Fri Oct 05, 2012 9:55 am

edatoakrun wrote:
OrientExpress wrote:On the topic of Lease v. Buy

I was as surprised as Nissan was of the large number of individuals that bought this 1st generation car rather than leasing it. To me it seemed illogical that anyone would buy into a first generation highly complex electronic product that had no track record like the LEAF, knowing full well, that it would be superseded by future generations that were cheaper, better, etc...
Speaking for myself, I leased, in no small part, due to uncertainty as to how The LEAF could handle a rural mountainous region with few public charging opportunities. When I discovered how well my LEAF handled this challenge, I bought simply because the lease rate offered by Nissan was just too high. With the current low lease rates and high residuals, I would probably lease, if I were making the same choice today.
Me too, although I leased because I knew that the current Leaf had the 3.3 kW charger and other cars had 6.6 kW, so I figured it was only a matter of time before the Leaf had 6.6 kW, which is going to be the case in the 2013 MY. I was also suprised at how many purchased, but I took it as a reassuring sign of their confidence in the car.

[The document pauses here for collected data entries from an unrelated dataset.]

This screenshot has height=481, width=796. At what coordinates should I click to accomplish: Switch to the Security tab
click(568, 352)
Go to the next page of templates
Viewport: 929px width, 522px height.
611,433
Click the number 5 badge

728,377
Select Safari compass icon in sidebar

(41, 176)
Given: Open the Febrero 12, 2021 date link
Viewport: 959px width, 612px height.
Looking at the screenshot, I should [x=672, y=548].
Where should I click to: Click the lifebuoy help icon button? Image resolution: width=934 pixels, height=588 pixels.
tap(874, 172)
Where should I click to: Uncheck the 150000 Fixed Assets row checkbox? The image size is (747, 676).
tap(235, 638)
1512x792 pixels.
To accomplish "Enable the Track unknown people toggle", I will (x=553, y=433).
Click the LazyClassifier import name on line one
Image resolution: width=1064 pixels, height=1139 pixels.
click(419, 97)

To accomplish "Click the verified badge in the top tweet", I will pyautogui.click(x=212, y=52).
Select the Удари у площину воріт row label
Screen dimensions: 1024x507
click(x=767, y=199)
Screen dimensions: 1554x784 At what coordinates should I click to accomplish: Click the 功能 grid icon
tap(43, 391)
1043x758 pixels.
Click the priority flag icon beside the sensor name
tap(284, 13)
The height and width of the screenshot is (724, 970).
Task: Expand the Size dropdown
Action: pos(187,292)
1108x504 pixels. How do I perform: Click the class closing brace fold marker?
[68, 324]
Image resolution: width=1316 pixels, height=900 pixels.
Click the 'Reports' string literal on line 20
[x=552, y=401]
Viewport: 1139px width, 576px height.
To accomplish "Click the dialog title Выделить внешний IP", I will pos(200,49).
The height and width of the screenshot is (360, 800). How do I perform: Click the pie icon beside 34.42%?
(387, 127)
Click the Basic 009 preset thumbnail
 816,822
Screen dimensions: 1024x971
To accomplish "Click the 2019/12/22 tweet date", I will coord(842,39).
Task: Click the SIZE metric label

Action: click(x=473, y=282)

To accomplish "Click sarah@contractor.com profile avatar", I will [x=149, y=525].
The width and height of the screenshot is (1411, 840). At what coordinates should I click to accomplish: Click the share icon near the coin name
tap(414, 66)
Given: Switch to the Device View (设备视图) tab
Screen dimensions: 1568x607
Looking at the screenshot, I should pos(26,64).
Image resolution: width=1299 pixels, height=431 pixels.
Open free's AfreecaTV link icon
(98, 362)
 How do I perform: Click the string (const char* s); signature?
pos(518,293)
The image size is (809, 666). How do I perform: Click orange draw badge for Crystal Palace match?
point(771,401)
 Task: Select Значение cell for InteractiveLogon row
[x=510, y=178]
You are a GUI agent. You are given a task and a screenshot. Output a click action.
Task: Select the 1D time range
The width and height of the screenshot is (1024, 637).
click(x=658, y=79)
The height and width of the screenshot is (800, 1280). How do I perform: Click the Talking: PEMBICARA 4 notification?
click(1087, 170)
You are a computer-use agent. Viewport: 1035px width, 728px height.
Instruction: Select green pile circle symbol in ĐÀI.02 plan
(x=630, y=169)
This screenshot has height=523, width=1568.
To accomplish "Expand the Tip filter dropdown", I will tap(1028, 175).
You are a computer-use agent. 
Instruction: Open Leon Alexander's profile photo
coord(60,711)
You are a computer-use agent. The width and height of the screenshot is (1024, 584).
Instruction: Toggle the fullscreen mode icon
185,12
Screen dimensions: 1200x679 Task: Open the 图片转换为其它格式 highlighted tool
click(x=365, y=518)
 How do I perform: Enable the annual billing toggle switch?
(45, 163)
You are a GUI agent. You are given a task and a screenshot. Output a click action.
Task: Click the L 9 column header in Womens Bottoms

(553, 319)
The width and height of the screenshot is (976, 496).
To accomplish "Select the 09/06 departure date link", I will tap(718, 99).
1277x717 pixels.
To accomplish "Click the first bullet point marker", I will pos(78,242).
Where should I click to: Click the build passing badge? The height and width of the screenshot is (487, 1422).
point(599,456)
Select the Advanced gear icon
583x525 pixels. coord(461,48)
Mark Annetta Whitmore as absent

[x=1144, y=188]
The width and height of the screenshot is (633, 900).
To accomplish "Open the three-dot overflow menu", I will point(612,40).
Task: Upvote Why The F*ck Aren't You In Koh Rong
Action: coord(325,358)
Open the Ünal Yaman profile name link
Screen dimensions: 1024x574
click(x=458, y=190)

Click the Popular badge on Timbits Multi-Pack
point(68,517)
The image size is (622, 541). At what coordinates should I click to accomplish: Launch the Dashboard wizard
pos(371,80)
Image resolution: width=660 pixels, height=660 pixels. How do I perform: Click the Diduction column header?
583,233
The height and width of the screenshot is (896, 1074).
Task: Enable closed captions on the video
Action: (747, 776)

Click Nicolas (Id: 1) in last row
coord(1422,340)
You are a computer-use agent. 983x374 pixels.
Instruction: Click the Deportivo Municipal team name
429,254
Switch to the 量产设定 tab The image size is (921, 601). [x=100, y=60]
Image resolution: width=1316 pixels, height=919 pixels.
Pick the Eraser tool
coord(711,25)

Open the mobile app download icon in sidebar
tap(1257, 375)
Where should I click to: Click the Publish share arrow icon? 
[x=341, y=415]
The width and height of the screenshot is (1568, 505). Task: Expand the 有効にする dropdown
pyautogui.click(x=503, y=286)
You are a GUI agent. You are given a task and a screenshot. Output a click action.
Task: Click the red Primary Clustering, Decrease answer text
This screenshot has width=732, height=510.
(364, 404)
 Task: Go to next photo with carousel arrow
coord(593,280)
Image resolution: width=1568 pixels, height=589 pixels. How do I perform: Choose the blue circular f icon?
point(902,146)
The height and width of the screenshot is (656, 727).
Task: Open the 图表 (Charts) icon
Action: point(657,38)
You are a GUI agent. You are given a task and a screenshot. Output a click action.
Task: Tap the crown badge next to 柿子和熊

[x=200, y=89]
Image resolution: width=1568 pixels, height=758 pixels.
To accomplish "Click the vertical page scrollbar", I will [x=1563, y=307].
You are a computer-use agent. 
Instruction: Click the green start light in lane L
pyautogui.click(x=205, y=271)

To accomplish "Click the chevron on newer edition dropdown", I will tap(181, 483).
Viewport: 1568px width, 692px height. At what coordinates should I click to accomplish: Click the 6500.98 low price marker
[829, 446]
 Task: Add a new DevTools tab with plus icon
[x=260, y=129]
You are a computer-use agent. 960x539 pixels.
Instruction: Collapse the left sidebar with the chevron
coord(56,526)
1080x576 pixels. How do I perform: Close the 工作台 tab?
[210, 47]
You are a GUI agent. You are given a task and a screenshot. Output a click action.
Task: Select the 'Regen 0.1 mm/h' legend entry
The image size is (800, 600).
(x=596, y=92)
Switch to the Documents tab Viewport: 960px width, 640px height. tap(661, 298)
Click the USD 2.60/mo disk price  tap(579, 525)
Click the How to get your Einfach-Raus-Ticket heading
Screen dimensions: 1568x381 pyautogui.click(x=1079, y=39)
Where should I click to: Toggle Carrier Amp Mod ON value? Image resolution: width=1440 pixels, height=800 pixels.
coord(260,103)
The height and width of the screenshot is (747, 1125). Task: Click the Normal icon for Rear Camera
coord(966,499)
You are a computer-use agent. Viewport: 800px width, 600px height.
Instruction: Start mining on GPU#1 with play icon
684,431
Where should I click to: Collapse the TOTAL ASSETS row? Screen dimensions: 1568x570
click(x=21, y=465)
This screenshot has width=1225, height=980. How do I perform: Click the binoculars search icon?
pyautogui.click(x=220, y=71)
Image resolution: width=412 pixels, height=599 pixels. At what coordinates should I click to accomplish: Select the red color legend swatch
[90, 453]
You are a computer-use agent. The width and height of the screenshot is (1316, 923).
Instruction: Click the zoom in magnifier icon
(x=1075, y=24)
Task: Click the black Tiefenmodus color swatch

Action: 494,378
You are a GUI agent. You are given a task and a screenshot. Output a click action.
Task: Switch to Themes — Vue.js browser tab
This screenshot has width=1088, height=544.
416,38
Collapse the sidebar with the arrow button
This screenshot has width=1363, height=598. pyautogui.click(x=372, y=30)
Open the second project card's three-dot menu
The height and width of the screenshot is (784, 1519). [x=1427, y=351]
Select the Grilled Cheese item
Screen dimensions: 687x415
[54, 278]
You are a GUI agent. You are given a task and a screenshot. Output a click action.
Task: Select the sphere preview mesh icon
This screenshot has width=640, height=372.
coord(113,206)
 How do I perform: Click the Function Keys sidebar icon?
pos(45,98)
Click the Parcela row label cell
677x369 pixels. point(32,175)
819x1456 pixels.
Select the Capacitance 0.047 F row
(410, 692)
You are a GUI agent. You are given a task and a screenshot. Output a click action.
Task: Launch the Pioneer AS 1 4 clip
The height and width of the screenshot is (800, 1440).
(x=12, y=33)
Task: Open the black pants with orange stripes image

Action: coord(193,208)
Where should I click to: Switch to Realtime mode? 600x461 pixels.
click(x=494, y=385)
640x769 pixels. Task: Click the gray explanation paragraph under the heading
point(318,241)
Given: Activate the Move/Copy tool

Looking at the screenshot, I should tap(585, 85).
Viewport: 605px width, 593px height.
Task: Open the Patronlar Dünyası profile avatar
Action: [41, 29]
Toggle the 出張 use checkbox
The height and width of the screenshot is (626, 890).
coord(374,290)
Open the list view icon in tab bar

On the larger scale, I think the thermal issues at hand are the not-unexpected growing pains of getting used to the capabilities of a new way of driving. Palmer talking about the non-linear behavior of battery life brings up the key issue, I think, and that is the mismatch between the way the battery is going to behave and the gauge we use to measure it. We perceive the 12 segment battery health gauge as being linear because we are surrounded by linear gauges in our daily lives. The gas gauge on an ICE car certainly is linear, and it's what we're used to. So, we see one bar missing and we say precisely one twelfth of the battery capacity is gone. But, remember that the battery is a non-linear chemical system, not a linear mechanical system, so it looses more capacity early on, then the rate of loss decreases and stablizes. Has Nissan programmed in the initial non-linear behaviour of the battery to the 12 segment health gauge? I would hope so, but , if not, that might help explain part of the problem.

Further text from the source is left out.